▸ **PASSAGE PROVIDED**
-----
The Bake-Kujira, or ghost-whale, is the skeletal spirit of a dead whale.
It is said that the creature was from Shimane prefecture, in western Japan. It is supposedly humongous, and is always accompanied by a host of strange birds of fish. In one story, a fisherman threw his harpoon at the Bake-Kujira to try to catch it, but the harpoon passed right through it, and the whale and host just floated away into the night. Other legends say that the ghost-whale brings a powerful curse with it. "The curse of the whale", as it's creatively called, is said to bring famine, plague, fires, and other kinds of disasters to the villages it hits.
This is the worst nightmare for the villages because it is the complete opposite of what finding a whale usually brings. For the ancient villages, whales were rare and important. They would sometimes come inland, or beach themselves on the shore. Fishermen hunted these whales in a practice called Passive Whaling, using harpoons to kill the whale that was trapped in the shallows. This was a rare and auspicious event - a single whale provided vast amounts of meat and resources for the village, and seemed like a gift from the gods. And the whale itself was only a piece of the bounty. Whales often came in followed by large schools of fish, so their arrival meant an abundance of sea life beyond the leviathan itself. The arrival of a whale could save a village teetering on the edge of starvation and ruin, it was mana from the oceans.
-----
(Stored records)
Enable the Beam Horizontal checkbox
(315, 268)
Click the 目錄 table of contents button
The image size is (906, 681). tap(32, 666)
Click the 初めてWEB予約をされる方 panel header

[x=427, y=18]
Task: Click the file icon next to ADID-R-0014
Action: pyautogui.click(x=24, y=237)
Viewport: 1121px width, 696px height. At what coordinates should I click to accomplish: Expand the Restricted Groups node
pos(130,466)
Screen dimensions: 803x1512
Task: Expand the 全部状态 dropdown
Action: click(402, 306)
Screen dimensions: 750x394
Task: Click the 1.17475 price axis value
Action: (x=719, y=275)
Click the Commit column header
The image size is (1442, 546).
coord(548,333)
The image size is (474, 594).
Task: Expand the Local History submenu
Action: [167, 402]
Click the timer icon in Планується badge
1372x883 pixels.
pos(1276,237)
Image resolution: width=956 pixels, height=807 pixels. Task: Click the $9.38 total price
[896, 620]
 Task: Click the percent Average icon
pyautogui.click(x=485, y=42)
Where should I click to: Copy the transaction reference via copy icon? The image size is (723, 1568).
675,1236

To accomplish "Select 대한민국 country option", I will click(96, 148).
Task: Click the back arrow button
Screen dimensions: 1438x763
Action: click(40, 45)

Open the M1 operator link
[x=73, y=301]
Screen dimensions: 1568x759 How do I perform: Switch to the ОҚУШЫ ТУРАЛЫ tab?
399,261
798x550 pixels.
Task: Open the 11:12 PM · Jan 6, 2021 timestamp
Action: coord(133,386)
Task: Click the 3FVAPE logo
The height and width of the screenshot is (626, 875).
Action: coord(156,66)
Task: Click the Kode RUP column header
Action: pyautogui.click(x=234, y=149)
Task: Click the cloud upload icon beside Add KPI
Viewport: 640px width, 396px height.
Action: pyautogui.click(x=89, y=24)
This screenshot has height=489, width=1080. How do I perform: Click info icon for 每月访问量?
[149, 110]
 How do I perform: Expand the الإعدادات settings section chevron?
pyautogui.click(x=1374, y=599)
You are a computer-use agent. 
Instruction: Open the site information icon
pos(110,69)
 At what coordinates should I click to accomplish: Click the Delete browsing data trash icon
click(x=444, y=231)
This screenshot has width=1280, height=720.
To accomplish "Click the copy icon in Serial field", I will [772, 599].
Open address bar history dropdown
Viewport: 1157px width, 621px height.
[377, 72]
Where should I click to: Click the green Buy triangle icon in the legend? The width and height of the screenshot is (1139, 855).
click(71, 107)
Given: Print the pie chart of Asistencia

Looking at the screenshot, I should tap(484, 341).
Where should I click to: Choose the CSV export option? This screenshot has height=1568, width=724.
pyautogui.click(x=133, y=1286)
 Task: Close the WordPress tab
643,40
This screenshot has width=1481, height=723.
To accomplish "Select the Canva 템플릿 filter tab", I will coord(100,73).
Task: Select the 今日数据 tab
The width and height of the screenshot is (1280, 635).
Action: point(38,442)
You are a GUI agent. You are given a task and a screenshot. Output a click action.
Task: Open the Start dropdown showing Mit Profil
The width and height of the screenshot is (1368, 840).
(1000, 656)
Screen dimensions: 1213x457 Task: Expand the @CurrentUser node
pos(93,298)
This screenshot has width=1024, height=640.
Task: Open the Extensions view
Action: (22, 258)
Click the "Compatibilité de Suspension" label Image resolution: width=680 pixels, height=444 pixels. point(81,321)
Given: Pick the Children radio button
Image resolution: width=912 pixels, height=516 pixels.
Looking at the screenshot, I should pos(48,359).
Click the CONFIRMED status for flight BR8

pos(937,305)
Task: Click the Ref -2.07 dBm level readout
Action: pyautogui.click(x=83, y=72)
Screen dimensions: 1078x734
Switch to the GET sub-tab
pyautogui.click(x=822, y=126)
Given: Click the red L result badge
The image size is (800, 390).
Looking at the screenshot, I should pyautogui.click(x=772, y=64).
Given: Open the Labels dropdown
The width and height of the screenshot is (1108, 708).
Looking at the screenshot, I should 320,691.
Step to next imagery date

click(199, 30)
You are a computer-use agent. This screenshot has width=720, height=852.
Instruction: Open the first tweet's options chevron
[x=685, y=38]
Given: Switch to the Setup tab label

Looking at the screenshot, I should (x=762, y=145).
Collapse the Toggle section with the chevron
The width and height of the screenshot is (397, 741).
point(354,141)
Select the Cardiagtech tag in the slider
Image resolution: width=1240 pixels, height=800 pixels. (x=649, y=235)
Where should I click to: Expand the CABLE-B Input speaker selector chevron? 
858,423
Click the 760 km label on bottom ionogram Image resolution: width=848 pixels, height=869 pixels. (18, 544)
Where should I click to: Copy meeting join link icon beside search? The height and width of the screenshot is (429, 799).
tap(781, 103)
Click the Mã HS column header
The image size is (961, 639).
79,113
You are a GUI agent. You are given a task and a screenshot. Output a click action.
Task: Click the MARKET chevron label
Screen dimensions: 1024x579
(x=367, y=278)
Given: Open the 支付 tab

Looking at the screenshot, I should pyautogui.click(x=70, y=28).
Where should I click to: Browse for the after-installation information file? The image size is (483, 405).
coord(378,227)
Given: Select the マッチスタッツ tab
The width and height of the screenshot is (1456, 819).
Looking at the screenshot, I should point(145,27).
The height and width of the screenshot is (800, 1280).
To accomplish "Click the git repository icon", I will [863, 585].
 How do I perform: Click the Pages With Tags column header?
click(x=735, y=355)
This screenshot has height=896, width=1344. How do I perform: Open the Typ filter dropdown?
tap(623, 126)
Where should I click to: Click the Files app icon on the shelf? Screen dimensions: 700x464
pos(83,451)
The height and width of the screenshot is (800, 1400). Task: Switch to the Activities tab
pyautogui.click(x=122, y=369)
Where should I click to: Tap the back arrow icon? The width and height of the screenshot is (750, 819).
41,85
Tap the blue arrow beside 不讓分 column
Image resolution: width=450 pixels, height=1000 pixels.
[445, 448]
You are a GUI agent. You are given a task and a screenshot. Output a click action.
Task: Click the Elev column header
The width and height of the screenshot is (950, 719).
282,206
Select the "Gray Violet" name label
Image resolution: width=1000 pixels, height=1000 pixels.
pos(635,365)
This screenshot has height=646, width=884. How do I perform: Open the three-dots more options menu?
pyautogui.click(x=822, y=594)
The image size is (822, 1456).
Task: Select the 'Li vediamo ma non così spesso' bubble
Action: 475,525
-----
▸ **ASSIGNED TASK A**
Answer these questions about the Bake-Kujira text, using the same markers:
(i) Which prefecture is the creature said to have come from?
(ii) What happened when the fisherman threw his harpoon at the ghost-whale?
(iii) What name is given to the practice of harpooning whales trapped in the shallows?
▸ **ASSIGNED TASK B**
Please continue the Bake-Kujira text from its final sentence with a paragraph or two in the same style.

▸ **WRITTEN RESPONSE A**
(i) Shimane prefecture
(ii) The harpoon passed right through it, and the whale and its host floated away into the night.
(iii) Passive Whaling

▸ **WRITTEN RESPONSE B**
There are three recognized sightings as fact. More may be discovered from ancient script or future encounters.
This is a legend told by many Japanese fishermen and sailors that describes the Bake-Kujira:
One rainy night long ago, some fishers living on the Shimane peninsula witnessed an enormous white shape off the coast in the Sea of Japan. Squinting their eyes, it appeared to them to be a white whale swimming offshore. Excited for the catch, they rallied the townspeople, who grabbed their spears and harpoons and took to their boats to hunt down and catch their quarry. They soon reached the whale, but no matter how many times they hurled their weapons, not one of them stuck true. When they looked closer, through the dark, rain-spattered water's surface, they realized why: what they thought was a white whale was actually a humongous skeleton swimming in the sea, not a single bit of flesh in its entire body. At that very moment, the sea became alive with a host of strange fish nobody could recognize, and the sky swarmed full of eerie birds which nobody had ever seen before, the ghost-whale then turned sharply out to sea, and swiftly vanished into the current, taking all the strange fish and birds with it, never to be seen again. The terrified villagers returned home, realizing that the skeletal whale must have been a Bake-Kujira - the ghost of a whale turned into a vengeful spirit. While the ghost was never seen again, other villages in Shimane felt the whale's curse, being consumed by conflagrations and plagued by infectious diseases following whale beachings.
There are also two other stories that are known.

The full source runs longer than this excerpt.